(Work instruction):
The word "agent" marks the lines to find; copy every such line from the data below.

(Available data):
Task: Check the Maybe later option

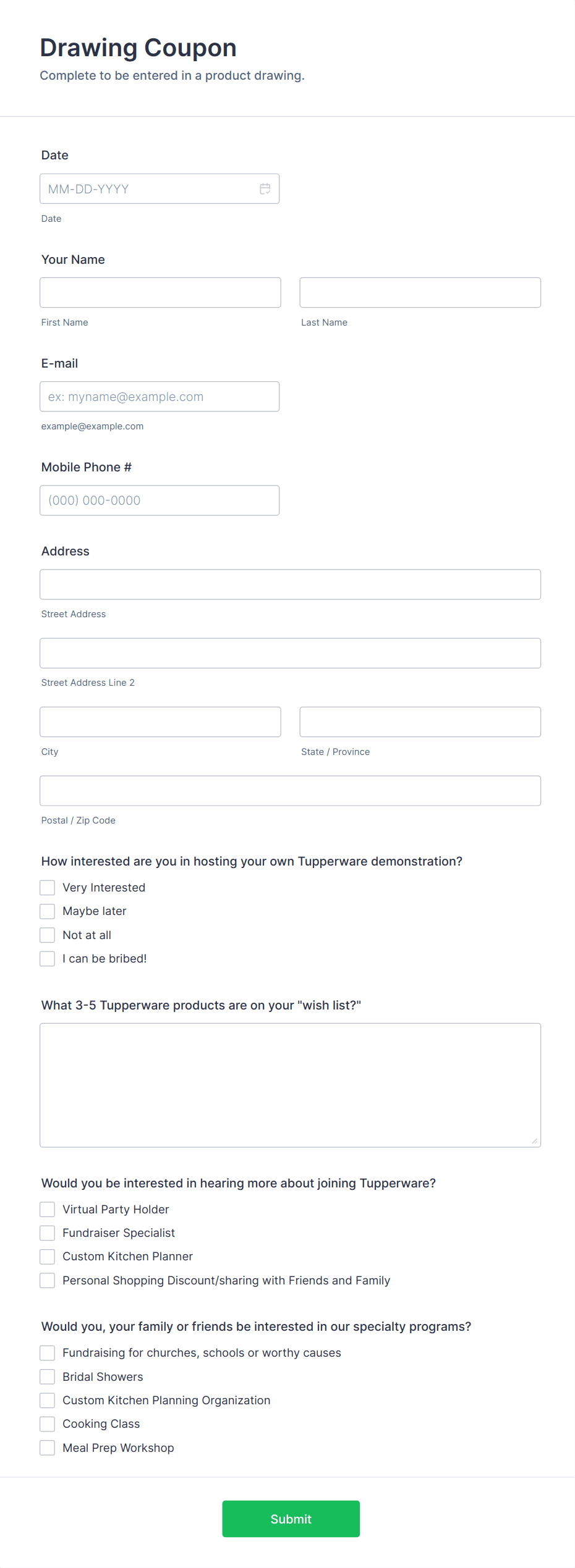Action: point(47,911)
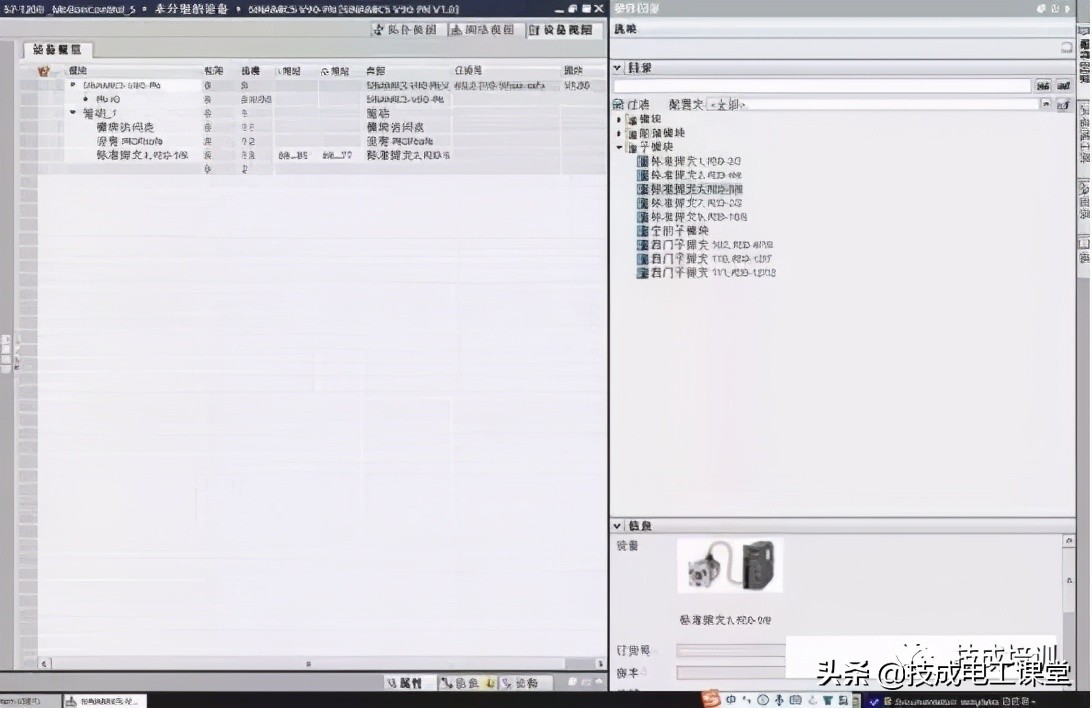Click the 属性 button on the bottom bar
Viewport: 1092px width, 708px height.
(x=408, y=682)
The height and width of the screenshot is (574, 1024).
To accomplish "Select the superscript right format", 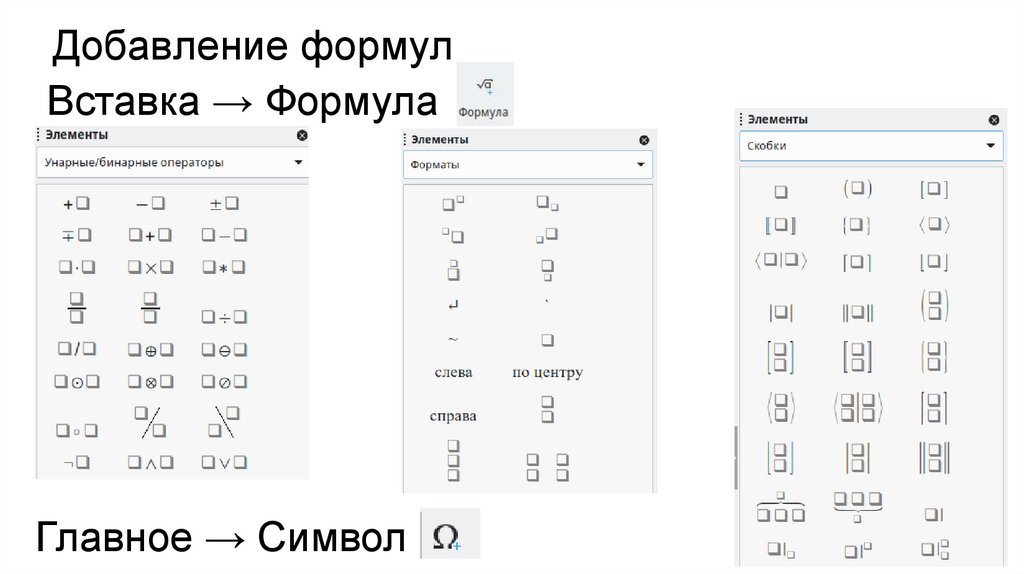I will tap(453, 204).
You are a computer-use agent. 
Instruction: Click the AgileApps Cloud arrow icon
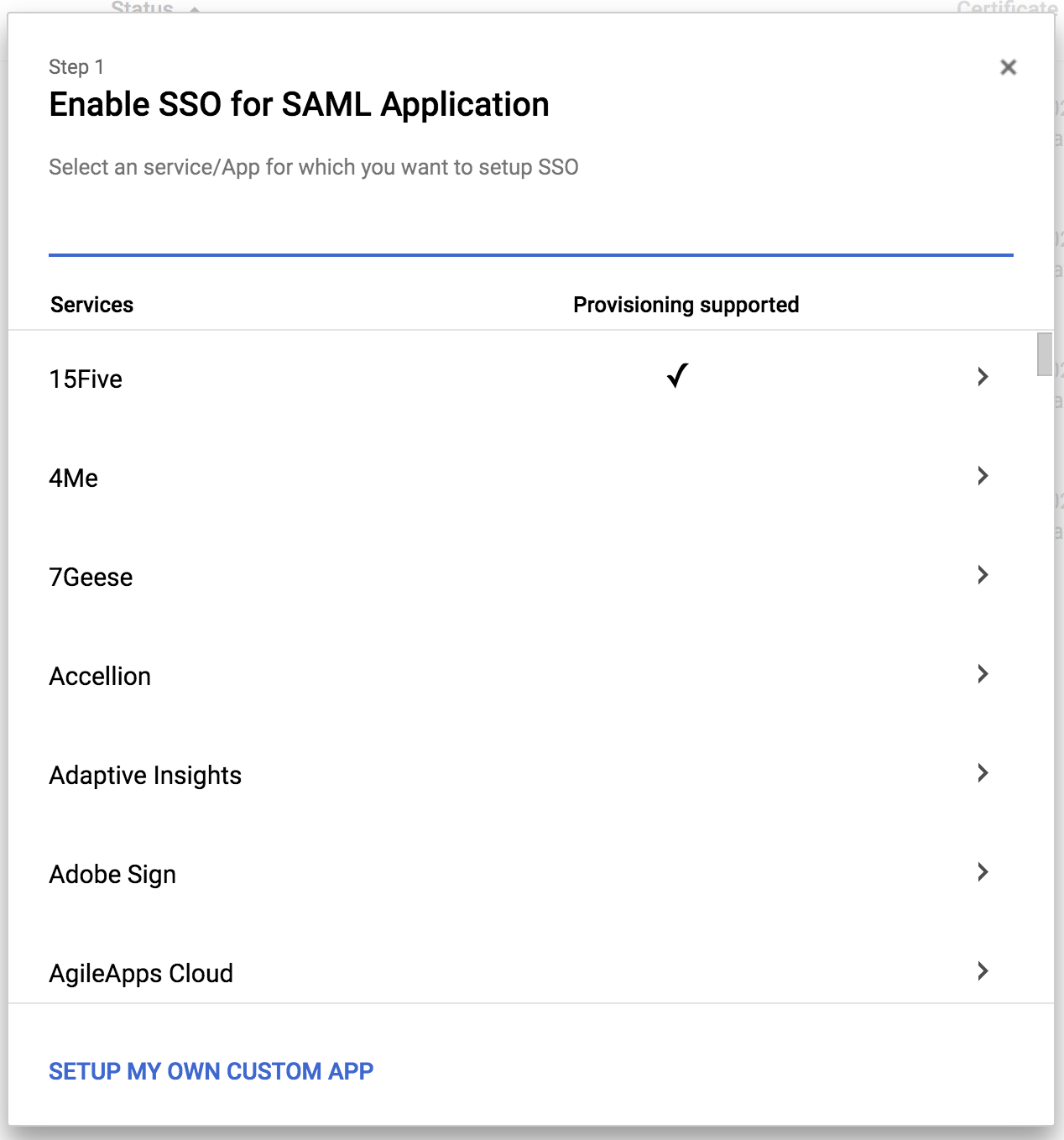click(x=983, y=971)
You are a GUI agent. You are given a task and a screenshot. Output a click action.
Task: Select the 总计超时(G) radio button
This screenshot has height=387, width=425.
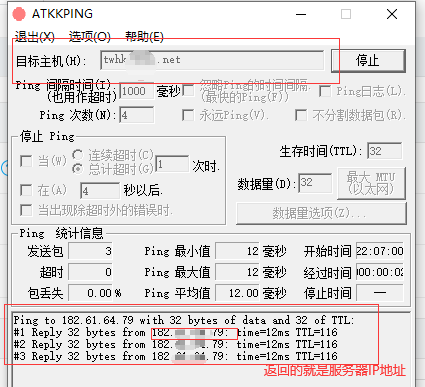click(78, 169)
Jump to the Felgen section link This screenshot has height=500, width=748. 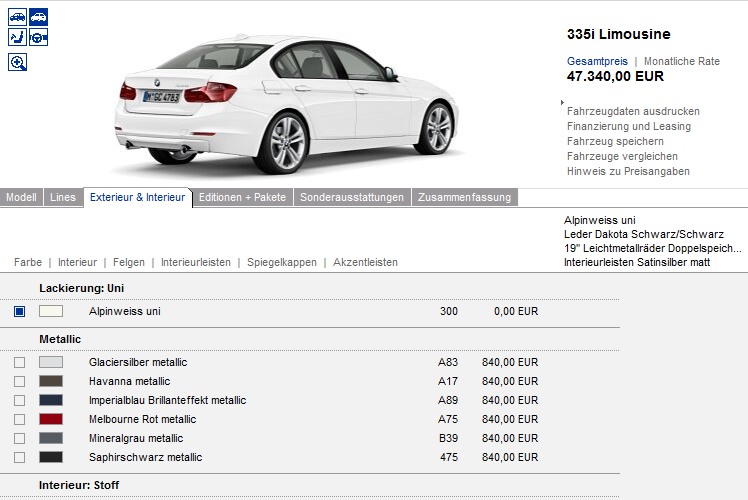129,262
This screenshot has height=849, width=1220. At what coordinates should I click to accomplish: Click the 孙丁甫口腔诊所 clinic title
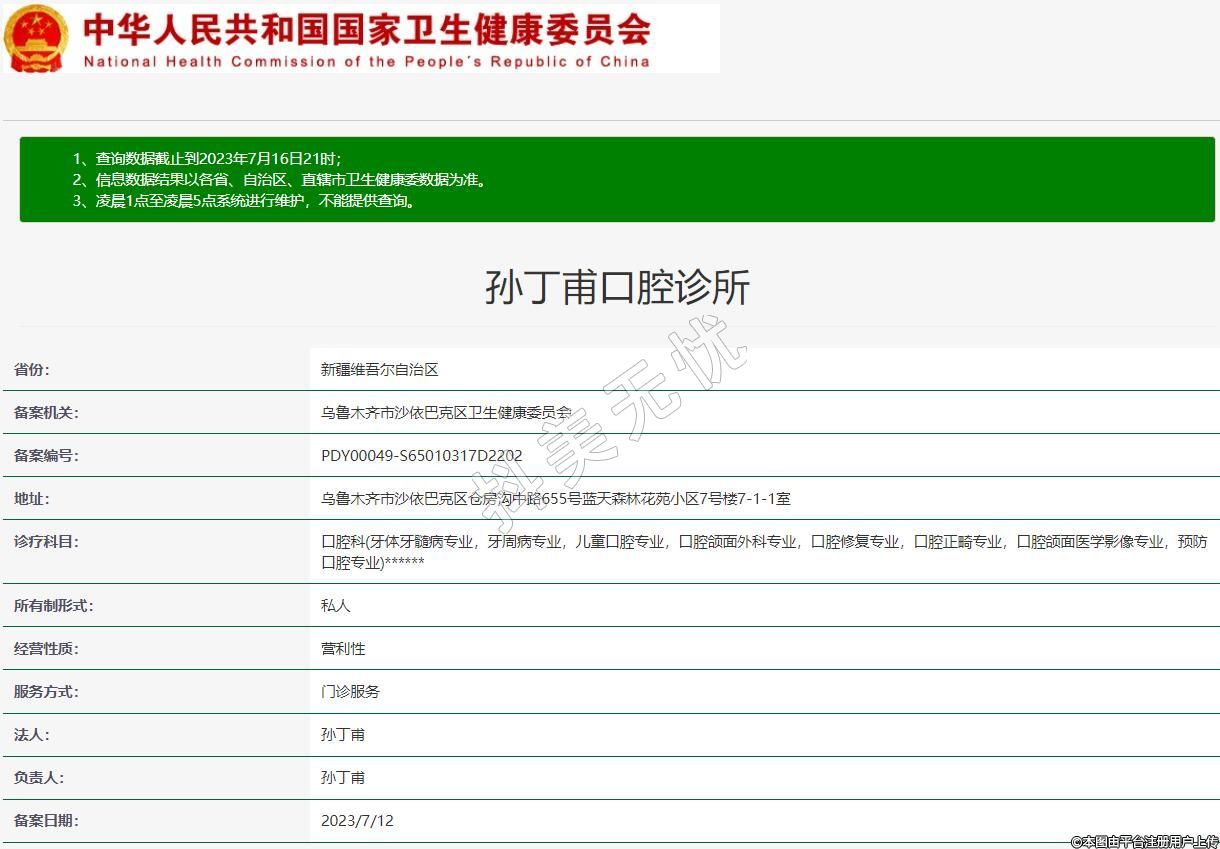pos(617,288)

(Problem solution):
You are a computer-use agent. 
You are a GUI agent. You are given a task and a screenshot. Output a click action.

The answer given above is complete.